Vale Indonesia Tanggapi Rencana Skema Bagi Hasil Tambang Baru
Foto: Ilustrasi Vale Indonesia Tanggapi Rencana Skema Bagi Hasil Tambang Baru.

PT Vale Indonesia Tbk (INCO) menanggapi rencana pemerintah yang tengah menyusun skema baru bagi hasil tambang serupa sektor minyak dan gas bumi (migas). Pernyataan tersebut disampaikan perusahaan pada Senin (11/5/2026) sebagai bentuk penghormatan terhadap evaluasi tata kelola sumber daya alam nasional.

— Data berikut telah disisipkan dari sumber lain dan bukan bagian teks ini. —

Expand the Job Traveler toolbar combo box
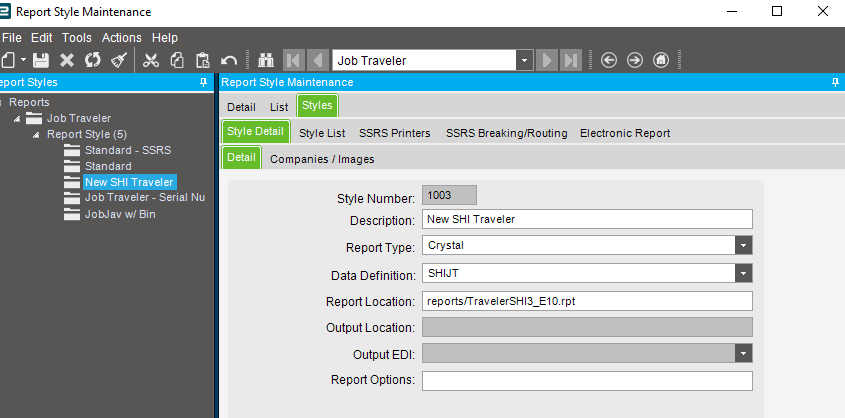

Dilansir dari Ekonomi, Head of Corporate Communications INCO Vanda Kusumaningrum menyatakan bahwa perusahaan memahami upaya pemerintah dalam mengoptimalkan manfaat sektor sumber daya alam bagi negara. Kepastian regulasi dianggap sebagai elemen fundamental bagi keberlanjutan investasi jangka panjang di industri strategis ini.

Vanda menekankan bahwa setiap penyempurnaan kebijakan fiskal harus mempertimbangkan keseimbangan antara kontribusi negara dan daya saing industri. Pihak manajemen menilai dialog antara regulator dan pelaku usaha menjadi krusial dalam merumuskan model tata kelola yang adaptif.

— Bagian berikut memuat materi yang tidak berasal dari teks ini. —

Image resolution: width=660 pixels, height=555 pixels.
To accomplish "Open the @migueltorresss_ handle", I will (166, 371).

"Bagi industri pertambangan, aspek kepastian regulasi dan iklim investasi yang mendukung tetap menjadi elemen fundamental dalam keberlanjutan komitmen pengembangan jangka panjang," kata Vanda dalam keterangan kepada Bisnis, Senin (11/5/2026).

Terdapat perbedaan karakteristik yang signifikan antara sektor pertambangan mineral dengan industri migas. Perbedaan tersebut meliputi besaran investasi awal, jangka waktu pengembangan proyek yang sangat panjang, hingga fluktuasi harga komoditas di pasar global yang sangat dinamis.

"Perusahaan percaya pemerintah akan mempertimbangkan secara komprehensif karakteristik industri pertambangan agar setiap pendekatan yang diterapkan dapat mendukung iklim investasi yang sehat sekaligus memperkuat kontribusi sektor minerba terhadap perekonomian nasional," ujar Vanda.

Indonesia saat ini memegang posisi kunci dalam rantai pasok mineral global untuk mendukung transisi energi dan ekosistem kendaraan listrik. Potensi sumber daya yang besar dan komitmen hilirisasi nasional menjadi daya tarik utama bagi para investor global.

"Perusahaan memandang pemerintah terus berupaya menjaga keseimbangan antara penciptaan iklim investasi yang kompetitif dan tercapainya manfaat untuk negara dan masyarakat," katanya.